Your idea goes beyond what Docker CLI implements. docker run ... --health-cmd="XYZ" ... is always translated to the container HealthCheck configuration ["CMD-SHELL", "XYZ"], i.e. the health check executed inside the container will be /bin/sh -c "XYZ".

It does not parse the option value as JSON string, i.e. --health-cmd="['A', 'B']" is translated to ["CMD-SHELL", "['A', 'B']"].

To be 100% compatible with Docker CLI, podman should not split the option value on white space as it currently does.
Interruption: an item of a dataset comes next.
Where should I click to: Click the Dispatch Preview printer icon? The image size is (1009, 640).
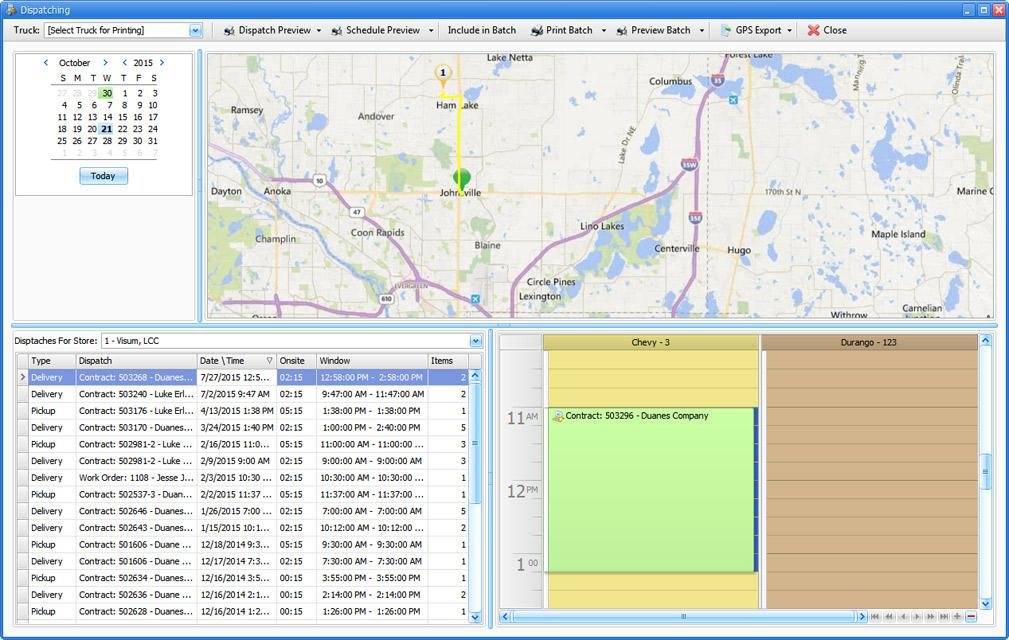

With Docker CLI --health-cmd="/bin/false || echo test" leads to /bin/sh -c "/bin/false || echo test" (result: healthy), whereas with podman it leads to /bin/false || echo test (result: unhealthy).

[muayyad-alsadi]

Totally agree that we should not split and stay drop in replacement.

But how to pass ["CMD", "/bin/foo", "funny", "unescaped", "args"]? as in docker compose files?
And support both cmd and cmd shell at the same time? Is there another --health-something that I'm not aware of? Please see podman-compose still open ticket.

[stefanb2]

docker-compose doesn't have this problem as it is a Docker client, i.e. it talks directly to the daemon. Therefore it can pass down any value for healthcheck['test'] that passes validation. I'm not sure if libpod(?) also offers such an API, i.e. podman-compose could be rewritten to use that instead of the podman CLI.

If that is not possible then I guess a new PR requesting support for JSON values for --health-cmd in podman is in order. IMHO it wouldn't break backward compatibility.

[mheon]

It's not unprecedented for us to support alternative formats - for --entrypoint for example, we allow JSON arrays to set multi-element entrypoints, using the same flag as we do for single-element ones. While we definitely need to retain compatibility with Docker, we're hardly opposed to extending our CLI where sensible.

Still, I think our first course of action should be to make the CLI compatible with Docker. We can look into supporting additional features from the command line from there.